──────── Stored data

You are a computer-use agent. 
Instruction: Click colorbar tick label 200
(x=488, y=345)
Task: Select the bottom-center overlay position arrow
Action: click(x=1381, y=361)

────────────────

_Required work_. Print out the records exactly as they were entered.

_Result of this exercise_.
You are a computer-use agent. 
Instruction: Click colorbar tick label 200
(x=488, y=345)
Task: Select the bottom-center overlay position arrow
Action: click(x=1381, y=361)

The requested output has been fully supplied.